The House legislation would bar insurers from denying coverage and prohibit the insurance industry from charging higher premiums to consumers with a preexisting condition.
The bill also contains a public insurance option, which proponents say is aimed at injecting more competition into the health insurance marketplace. Under the legislation, the insurance industry would lose its exemption from federal antitrust restrictions on market allocation and price fixing.
"It is not inevitable that this plan becomes law," U.S. Rep. Dan Lungren, R-Calif., said this week. "It is possible that we can get the Senate to step back."

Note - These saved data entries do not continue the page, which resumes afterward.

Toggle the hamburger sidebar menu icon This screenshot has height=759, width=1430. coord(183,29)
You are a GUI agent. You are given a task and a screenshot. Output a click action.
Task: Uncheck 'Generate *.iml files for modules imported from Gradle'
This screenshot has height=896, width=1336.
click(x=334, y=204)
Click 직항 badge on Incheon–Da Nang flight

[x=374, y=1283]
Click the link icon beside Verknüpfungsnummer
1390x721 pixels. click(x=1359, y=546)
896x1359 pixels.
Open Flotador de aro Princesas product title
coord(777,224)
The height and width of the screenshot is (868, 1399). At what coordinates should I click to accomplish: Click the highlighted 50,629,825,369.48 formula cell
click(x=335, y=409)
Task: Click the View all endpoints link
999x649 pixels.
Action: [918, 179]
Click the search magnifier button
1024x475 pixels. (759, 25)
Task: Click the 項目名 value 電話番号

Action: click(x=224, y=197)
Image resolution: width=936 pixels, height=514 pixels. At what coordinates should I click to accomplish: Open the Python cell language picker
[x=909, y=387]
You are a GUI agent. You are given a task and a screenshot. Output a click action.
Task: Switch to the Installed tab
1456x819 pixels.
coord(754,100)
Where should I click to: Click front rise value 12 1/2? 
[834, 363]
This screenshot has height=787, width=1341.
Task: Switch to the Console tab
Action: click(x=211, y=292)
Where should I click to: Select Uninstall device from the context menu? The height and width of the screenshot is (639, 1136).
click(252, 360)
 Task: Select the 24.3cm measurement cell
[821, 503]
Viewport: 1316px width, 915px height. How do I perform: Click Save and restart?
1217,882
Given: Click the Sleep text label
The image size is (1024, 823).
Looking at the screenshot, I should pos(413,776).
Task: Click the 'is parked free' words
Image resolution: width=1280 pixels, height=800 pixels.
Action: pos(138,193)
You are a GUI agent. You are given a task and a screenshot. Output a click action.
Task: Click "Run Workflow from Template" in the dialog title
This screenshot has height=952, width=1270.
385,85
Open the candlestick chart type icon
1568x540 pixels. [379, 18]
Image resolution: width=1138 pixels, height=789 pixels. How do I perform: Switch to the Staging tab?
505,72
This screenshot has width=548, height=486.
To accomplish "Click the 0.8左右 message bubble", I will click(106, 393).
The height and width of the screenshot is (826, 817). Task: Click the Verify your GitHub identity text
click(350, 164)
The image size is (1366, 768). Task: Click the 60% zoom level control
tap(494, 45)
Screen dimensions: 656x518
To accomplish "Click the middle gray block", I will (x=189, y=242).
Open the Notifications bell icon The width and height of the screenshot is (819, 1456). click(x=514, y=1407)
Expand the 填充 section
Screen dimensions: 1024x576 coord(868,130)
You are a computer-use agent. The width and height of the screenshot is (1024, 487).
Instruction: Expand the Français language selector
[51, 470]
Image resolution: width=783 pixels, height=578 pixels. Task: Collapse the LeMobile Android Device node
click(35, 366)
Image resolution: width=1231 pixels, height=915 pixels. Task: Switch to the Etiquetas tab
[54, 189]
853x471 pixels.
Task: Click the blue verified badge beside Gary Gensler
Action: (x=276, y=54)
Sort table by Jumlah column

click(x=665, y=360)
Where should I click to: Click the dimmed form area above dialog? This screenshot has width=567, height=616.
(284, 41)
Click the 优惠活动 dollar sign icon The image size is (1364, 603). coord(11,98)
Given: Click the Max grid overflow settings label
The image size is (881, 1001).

The House bill contains 3,425 mandates woven into it, Lungren said.
The House-approved plan and the one that is expected to be passed in the Senate will be merged in conference committee before a final bill goes to President Barack Obama, who has made health care reform his No. 1 domestic priority.
The House plan would, according to the nonpartisan Congressional Budget Office, extend insurance coverage to 36 million uninsured Americans and see to it that about 96 percent of Americans have medical coverage.
The bill was championed by House Speaker Nancy Pelosi,D-Calif, who said the legislation would protect Americans' health and "not add one dime to the deficit."
To pay for the coverage expansion, House plan calls for a 5.4 percent surtax on individuals making more than $500,000 a year or families earning more than $1 million and a 2.5 percent excise tax on medical services or devices.
House Republicans had sought a cap on punitive damages and narrowing the statute of limitations on malpractice claims as a way to cut health care costs. Democrats, which control the House, eschewed their plan.
In the Senate, Majority Leader Harry Reid, D-Nev., is having trouble gathering the 60 votes needed to approve a health care plan.
If signed by Obama, the health care overhaul would mark the most significant expansion of medical care since Congress created Medicare in 1965 for the nation's elderly and disabled.